PROVIDED DATA.
.....

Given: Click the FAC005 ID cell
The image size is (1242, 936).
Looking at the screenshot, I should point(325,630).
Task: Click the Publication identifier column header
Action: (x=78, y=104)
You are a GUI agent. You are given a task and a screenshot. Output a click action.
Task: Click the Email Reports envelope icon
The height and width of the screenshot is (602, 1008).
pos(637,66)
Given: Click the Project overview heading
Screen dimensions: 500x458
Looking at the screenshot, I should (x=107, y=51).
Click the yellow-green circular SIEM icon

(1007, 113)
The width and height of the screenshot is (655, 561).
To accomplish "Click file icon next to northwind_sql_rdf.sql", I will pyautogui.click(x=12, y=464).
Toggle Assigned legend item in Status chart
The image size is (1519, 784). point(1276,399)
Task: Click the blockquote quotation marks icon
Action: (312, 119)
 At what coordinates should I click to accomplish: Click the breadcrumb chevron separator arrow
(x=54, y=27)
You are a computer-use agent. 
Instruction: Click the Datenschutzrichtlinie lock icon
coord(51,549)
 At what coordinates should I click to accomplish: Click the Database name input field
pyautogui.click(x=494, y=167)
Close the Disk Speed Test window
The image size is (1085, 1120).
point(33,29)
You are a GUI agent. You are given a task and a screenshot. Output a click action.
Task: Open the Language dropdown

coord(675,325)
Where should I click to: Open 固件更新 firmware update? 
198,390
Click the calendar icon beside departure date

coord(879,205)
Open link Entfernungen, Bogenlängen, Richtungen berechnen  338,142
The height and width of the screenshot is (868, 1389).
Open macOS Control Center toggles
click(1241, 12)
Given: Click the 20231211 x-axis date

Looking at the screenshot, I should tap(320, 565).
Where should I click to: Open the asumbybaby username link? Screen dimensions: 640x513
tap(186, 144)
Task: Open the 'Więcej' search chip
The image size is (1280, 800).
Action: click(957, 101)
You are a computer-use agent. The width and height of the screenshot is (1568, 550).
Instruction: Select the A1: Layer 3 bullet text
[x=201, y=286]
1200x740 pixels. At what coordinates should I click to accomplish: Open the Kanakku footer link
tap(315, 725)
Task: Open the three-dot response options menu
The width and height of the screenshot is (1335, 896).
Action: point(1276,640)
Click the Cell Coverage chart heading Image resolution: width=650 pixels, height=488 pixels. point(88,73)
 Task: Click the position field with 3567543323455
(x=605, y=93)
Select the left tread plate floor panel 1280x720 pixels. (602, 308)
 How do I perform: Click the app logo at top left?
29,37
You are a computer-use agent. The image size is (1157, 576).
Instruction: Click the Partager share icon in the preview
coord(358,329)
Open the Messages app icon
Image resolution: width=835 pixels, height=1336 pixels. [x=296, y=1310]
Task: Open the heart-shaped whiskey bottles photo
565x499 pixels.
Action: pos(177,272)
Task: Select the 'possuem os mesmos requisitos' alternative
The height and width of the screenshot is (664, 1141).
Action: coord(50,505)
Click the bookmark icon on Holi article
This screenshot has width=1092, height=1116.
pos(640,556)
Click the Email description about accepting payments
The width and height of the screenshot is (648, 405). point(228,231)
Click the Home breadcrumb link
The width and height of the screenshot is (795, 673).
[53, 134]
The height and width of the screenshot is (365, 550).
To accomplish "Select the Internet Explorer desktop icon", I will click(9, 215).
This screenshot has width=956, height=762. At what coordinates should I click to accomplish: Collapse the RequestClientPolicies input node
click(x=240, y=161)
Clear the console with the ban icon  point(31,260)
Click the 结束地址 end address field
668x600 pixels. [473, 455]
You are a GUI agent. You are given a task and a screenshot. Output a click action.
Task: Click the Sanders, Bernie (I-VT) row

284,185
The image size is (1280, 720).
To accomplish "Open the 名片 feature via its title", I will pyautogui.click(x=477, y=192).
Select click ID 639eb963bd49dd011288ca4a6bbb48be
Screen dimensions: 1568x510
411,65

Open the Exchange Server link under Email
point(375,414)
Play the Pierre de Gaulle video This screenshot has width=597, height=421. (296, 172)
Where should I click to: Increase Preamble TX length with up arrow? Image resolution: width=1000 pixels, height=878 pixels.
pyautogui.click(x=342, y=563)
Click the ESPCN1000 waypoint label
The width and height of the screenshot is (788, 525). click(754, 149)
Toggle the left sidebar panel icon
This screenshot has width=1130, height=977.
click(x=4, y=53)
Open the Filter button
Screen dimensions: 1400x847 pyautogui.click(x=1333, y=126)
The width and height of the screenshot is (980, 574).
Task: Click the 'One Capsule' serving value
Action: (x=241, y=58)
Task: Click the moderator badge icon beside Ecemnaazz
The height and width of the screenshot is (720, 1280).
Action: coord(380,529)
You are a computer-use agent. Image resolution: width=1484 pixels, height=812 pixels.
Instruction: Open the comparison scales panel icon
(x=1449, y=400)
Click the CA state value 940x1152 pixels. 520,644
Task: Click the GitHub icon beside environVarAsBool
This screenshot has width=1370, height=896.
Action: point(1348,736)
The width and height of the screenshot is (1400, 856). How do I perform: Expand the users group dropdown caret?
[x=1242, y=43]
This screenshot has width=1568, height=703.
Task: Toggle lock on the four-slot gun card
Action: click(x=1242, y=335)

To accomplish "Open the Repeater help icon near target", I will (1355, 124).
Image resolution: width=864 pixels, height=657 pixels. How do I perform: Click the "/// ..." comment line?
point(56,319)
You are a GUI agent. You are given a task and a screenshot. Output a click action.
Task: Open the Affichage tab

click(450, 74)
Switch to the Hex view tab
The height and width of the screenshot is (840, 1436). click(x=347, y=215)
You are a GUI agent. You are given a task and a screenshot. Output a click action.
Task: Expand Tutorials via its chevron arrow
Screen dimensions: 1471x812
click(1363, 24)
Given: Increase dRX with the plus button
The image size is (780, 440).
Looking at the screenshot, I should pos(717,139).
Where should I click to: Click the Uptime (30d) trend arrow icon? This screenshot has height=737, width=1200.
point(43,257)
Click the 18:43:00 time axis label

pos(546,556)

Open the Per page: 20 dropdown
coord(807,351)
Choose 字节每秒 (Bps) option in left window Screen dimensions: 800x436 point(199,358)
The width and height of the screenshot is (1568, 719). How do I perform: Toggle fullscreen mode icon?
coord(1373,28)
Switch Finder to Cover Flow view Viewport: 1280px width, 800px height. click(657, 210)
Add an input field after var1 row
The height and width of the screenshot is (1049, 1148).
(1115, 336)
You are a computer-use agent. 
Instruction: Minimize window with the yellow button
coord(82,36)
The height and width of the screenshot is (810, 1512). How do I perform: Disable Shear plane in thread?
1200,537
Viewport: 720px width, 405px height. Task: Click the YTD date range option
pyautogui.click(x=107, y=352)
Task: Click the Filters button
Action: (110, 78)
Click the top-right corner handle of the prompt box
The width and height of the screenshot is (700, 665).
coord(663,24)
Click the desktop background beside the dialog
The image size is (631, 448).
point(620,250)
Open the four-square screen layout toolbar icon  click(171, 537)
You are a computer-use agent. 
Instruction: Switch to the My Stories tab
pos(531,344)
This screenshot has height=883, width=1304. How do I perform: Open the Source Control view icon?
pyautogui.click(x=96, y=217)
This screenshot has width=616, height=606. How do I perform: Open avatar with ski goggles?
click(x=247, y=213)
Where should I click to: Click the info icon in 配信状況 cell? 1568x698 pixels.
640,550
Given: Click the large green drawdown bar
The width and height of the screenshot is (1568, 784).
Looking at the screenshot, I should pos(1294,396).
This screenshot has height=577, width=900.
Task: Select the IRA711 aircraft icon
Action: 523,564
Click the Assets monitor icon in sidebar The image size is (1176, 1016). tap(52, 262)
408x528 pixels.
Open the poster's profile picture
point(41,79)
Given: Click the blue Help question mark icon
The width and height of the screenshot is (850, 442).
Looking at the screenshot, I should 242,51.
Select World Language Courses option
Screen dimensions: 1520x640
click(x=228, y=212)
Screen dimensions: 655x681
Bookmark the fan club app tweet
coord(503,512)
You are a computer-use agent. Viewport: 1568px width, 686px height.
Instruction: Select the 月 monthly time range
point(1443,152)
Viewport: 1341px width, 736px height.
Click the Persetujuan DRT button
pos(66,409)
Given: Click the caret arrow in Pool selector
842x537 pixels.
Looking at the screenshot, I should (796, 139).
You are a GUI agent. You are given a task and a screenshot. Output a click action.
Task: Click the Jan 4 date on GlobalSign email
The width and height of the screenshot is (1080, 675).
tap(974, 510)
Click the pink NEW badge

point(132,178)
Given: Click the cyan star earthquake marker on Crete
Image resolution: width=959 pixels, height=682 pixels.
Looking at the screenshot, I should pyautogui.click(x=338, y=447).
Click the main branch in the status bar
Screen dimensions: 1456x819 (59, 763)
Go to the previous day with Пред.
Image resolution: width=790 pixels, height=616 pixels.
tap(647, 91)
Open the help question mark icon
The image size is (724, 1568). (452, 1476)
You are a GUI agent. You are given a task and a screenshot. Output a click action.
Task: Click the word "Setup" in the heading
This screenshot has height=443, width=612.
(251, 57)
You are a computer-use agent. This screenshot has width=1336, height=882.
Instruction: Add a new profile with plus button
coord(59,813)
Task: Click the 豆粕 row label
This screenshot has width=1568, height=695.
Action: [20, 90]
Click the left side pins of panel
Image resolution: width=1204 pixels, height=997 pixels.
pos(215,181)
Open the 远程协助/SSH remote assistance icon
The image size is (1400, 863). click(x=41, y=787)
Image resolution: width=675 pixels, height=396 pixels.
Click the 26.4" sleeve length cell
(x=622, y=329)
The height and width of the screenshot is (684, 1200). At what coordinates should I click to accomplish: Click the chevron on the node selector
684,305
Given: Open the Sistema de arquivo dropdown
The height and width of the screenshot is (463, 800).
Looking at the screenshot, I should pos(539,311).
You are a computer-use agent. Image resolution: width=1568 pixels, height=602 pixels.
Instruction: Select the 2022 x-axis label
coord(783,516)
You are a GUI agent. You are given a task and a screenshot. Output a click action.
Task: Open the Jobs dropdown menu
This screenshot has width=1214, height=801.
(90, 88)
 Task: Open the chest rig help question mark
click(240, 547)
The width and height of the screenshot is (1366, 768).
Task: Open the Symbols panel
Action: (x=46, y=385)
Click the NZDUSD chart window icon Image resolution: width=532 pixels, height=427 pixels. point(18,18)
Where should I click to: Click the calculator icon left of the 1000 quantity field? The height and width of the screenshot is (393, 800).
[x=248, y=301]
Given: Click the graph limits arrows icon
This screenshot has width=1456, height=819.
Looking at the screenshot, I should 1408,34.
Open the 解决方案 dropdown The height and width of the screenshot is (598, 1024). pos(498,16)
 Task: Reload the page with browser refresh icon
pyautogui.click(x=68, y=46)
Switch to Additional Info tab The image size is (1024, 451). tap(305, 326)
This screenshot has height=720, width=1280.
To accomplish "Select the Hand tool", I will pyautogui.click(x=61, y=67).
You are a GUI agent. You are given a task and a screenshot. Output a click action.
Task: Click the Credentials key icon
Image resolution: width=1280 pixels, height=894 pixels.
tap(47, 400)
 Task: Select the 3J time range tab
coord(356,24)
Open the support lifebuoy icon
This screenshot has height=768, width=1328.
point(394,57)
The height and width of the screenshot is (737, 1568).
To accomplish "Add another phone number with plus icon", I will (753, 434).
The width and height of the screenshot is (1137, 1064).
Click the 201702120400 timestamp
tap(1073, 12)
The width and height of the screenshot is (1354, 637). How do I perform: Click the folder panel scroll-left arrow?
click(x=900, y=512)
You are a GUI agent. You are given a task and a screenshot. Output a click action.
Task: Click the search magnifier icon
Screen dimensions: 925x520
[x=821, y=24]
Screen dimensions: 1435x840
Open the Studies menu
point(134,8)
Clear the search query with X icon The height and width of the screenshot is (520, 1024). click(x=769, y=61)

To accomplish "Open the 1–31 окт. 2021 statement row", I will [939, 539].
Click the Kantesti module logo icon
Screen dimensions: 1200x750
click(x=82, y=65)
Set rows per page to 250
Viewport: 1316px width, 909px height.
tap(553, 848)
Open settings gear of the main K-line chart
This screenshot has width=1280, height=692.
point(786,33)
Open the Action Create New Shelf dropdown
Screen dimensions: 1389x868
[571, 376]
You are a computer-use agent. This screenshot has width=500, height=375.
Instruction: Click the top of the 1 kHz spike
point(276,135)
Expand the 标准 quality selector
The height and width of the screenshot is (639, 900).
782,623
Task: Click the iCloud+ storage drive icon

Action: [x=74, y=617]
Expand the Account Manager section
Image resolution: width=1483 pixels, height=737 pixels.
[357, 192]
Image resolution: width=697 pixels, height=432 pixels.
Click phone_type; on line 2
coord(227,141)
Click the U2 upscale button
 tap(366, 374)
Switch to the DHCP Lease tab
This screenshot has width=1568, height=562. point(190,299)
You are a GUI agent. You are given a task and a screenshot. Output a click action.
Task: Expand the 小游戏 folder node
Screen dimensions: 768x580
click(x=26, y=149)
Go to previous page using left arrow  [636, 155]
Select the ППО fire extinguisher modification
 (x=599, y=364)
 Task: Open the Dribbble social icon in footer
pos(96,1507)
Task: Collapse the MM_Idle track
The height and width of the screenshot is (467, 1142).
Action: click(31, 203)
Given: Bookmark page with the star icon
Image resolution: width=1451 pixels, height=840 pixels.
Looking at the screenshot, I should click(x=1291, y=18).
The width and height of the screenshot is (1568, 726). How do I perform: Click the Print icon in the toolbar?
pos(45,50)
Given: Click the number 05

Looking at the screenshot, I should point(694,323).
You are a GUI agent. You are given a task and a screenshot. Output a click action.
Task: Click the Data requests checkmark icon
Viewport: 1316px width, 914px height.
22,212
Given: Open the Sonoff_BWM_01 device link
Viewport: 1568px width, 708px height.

.....

INSTRUCTION. Put the lines above into a Markdown table with columns Row and Line, beginning at the line that contains "Switch to the Hex view tab" and stopping after the line that contains "Looking at the screenshot, I should pos(717,139).". Leave out blank lines.

FINISHED ANSWER.
| Row | Line |
|---|---|
| 1 | Switch to the Hex view tab |
| 2 | The height and width of the screenshot is (840, 1436). click(x=347, y=215) |
| 3 | You are a GUI agent. You are given a task and a screenshot. Output a click action. |
| 4 | Task: Expand Tutorials via its chevron arrow |
| 5 | Screen dimensions: 1471x812 |
| 6 | click(1363, 24) |
| 7 | Given: Increase dRX with the plus button |
| 8 | The image size is (780, 440). |
| 9 | Looking at the screenshot, I should pos(717,139). |